Eröffnung, Freitag, den 27. 11. 2009, 20 Uhr
28. 11. bis 17. 12. 2009
Donnerstag 16-20 Uhr
und nach Vereinbarung: info@pluto-berlin.de(…)
Es waren Filmfestspiele in Istanbul und in den Bilderfluten nahm kaum
einer Notiz von den aus dem Himmel segelnden Blättern. Nonchalant
landeten sie in der Gosse. Wahrscheinlich hätten sie für den,
der sie hätte lesen können, keinen Sinn oder Eindruck gemacht.
Formulare einer kafkaesken Bürokratie, Akten von Vorgängen,
sicherlich keine Liebesbriefe. Die Nase am Boden und in der Luft, den
Nischen des Windes auf der Spur, in welchen unvorhergesehene Blätter
beherbergt werden könnten, suchte Michael Bause nach Papieren. Er
witterte im Zwischenbereich von Geschichte, Imagination, Klischee und
Altwarenläden herum. Er gerät in Basare und Antiquariate, in
Druckereien und Reinigungen, er trifft komische Leute, deren Sprache er
nicht versteht und freut sich daran, dass sie ihn für einen unterhaltsamen
Handel akzeptieren. Er findet das Abgelegte, das niemanden ausser ihn
zu interessieren scheint und dennoch plötzlich seinen Preis hat.

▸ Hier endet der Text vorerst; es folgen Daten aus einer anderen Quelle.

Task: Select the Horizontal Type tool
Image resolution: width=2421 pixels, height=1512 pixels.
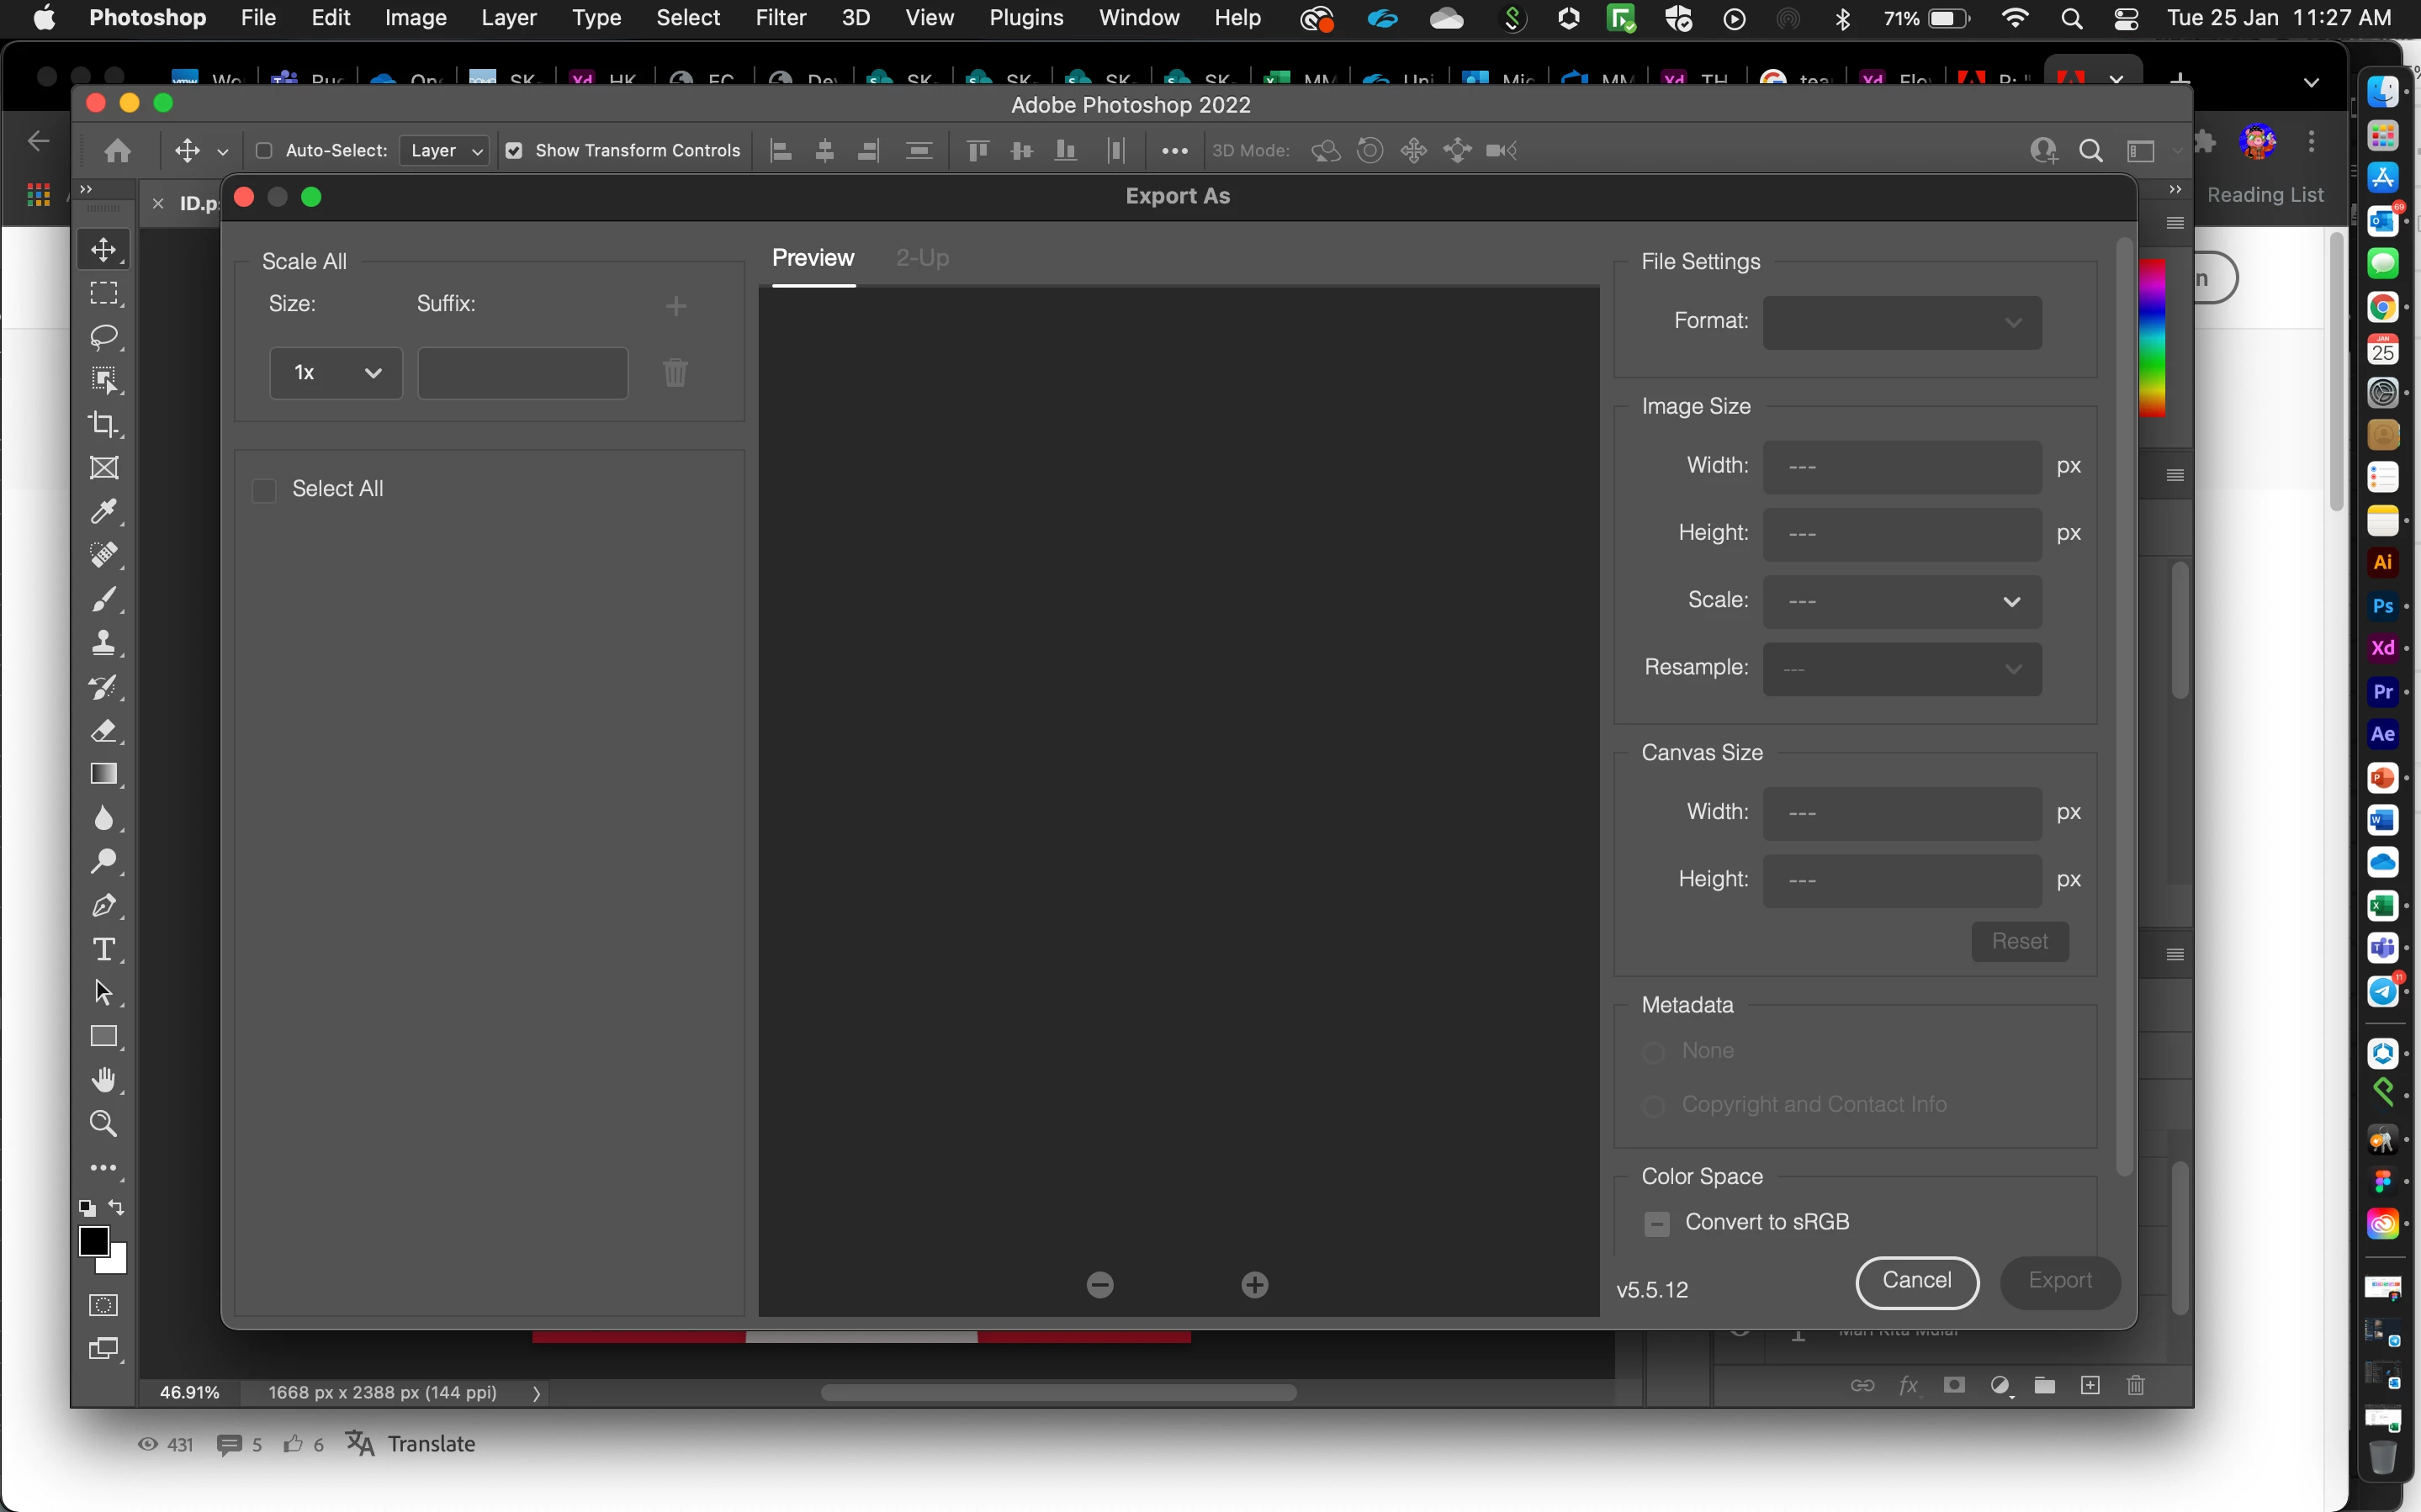Action: click(x=104, y=948)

Er feilscht um Schnittmusterbögen aus zweiter Hand für Images,
die keine Existenz vor ihrer Imitation hatten. Er sammelt Einwickelpapiere,
die so billig sind, dass er sie sich schenken lassen muss. Im Trödel
des funktionalen Alltags findet er unbesetzte Löcher im System, Durchblicke
in ästhetische Märchen und Mythologien, uns auf dem Russenmarkt
nebenan sogar die klobigen Vergrößerungslupen dazu. Die halbierten
tropfen aus Glas um reißen neue Ausschnitte auf die Schichtungen
der Geschichte. Im Nahblick verschwimmen die Oberflächen, die Ornamente
überlagern sich und ordnen sich neu zu befremdlichen Mustern. Negativ-
und Positivbild vertauschen ihre Plätze, mit der Transparenz wird
die Verschleierung der Sicht erfahrbar. Erinnerungsfetzen glühen
in verwaschenen Konturen von Kinderbuchillustrationen und Architekturskizzen
auf – und vergilben wie der Dunst der Nargileraucher.
(…)
Michael Bause jedoch bündelt die Tragik, die dem objet trouvé
per se innewohnt, ins Kleinformat. Seine präzisen und diskreten Collagen
kaschieren nicht die Trivialität der Papierspuren. Sie erscheinen
nur, in aller Bescheidenheit, in einem poetischen Kontext eigener Signatur.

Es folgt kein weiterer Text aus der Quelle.